A conclusão do seu Mestrado em Recursos Hídricos está prevista para os próximos meses. Como sua jornada acadêmica está moldando a sua visão pessoal sobre a importância da conservação dos recursos hídricos e como você pretende contribuir para um impacto positivo nessa área ao longo de sua carreira?
Minha jornada acadêmica no mestrado tem sido extremamente enriquecedora. Por meio dela, desenvolvi uma compreensão mais profunda sobre os desafios na gestão dos recursos hídricos, enfatizando a importância de sua conservação para a sustentabilidade da vida e do meio ambiente. Esta experiência consolidou minha crença na importância de tratar a água não só como um recurso essencial e limitado, mas também como um bem que exige uma gestão cuidadosa e um uso parcimonioso.

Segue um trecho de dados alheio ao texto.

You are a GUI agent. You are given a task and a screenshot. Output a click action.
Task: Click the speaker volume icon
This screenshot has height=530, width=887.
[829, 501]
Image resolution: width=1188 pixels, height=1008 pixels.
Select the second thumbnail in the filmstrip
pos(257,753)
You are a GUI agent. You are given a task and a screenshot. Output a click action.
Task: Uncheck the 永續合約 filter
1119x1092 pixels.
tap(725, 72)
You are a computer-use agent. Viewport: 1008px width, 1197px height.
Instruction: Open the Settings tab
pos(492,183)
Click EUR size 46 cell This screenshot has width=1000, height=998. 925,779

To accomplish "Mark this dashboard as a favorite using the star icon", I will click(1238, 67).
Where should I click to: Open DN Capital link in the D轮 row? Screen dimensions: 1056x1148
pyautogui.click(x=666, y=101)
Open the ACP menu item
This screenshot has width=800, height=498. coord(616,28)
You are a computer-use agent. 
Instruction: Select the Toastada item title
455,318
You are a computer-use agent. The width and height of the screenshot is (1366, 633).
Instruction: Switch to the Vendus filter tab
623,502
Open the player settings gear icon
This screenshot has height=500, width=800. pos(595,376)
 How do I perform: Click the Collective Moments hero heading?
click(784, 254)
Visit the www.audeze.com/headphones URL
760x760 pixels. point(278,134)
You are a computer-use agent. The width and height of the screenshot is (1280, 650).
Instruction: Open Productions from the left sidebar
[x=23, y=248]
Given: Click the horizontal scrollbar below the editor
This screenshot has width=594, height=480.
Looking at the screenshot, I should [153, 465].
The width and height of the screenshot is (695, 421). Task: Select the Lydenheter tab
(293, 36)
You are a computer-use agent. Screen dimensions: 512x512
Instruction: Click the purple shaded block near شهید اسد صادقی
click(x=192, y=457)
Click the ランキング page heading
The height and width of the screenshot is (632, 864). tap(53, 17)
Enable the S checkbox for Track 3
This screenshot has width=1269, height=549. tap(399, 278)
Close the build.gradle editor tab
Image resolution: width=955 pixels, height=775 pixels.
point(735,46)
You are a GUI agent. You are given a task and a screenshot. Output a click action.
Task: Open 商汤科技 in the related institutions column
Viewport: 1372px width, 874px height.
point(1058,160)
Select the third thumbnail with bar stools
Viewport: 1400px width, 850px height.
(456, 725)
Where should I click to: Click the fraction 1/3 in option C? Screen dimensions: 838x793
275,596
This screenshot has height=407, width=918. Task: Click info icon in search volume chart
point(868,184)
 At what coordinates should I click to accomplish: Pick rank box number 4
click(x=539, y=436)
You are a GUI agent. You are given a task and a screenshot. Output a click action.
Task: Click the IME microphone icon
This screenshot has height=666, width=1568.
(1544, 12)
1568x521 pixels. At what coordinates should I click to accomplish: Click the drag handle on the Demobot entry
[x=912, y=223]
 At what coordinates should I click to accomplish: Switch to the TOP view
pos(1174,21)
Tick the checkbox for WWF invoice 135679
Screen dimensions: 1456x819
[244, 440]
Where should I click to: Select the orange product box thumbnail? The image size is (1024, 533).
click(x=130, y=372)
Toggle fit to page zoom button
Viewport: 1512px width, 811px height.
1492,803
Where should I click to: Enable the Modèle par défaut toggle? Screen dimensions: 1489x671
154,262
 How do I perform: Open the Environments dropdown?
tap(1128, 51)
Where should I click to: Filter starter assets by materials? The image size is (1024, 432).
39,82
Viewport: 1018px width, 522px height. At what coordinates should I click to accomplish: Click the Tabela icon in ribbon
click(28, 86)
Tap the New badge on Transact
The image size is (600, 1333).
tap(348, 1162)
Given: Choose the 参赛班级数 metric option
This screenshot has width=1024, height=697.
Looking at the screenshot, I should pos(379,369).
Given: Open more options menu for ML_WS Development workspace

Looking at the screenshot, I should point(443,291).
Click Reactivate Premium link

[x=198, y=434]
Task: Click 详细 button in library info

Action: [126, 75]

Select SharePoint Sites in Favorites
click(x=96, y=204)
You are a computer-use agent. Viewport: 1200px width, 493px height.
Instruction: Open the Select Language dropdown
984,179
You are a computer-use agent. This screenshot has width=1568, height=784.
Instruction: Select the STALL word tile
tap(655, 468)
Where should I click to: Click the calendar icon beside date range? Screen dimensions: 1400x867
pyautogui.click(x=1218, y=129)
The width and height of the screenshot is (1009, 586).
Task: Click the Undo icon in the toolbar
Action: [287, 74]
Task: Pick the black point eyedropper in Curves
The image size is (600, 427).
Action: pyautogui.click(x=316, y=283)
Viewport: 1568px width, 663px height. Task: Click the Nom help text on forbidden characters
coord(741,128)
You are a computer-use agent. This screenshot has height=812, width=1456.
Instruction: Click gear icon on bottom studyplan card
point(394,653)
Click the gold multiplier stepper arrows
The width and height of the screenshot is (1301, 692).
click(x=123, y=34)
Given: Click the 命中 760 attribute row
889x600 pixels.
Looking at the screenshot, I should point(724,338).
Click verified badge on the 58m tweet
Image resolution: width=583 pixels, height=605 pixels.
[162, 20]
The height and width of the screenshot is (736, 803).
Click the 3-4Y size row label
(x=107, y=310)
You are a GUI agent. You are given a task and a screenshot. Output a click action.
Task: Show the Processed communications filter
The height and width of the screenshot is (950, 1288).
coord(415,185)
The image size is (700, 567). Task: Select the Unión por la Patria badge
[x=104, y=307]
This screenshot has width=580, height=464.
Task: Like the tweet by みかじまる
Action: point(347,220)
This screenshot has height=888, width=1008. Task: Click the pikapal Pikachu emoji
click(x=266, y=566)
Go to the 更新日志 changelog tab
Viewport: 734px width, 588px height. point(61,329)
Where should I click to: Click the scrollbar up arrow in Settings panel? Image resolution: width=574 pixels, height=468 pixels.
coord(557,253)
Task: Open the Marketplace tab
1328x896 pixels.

Minha contribuição para um impacto positivo na área de recursos hídricos passa por estratégias que promovam o reuso eficiente da água, reduzindo a dependência de novas fontes. Para isso, meu objetivo é desenvolver e implementar tecnologias inovadoras que facilitem esse processo. Além disso, busco trabalhar em prol de uma gestão integrada, incentivando a colaboração entre diversos stakeholders, para superar fronteiras geográficas e setoriais. Para completar essa abordagem, pretendo explorar e aplicar soluções baseadas na natureza, como a recuperação de áreas impermeabilizadas e a recarga subsuperficial, que geram benefícios significativos para o meio ambiente, a economia e a sociedade.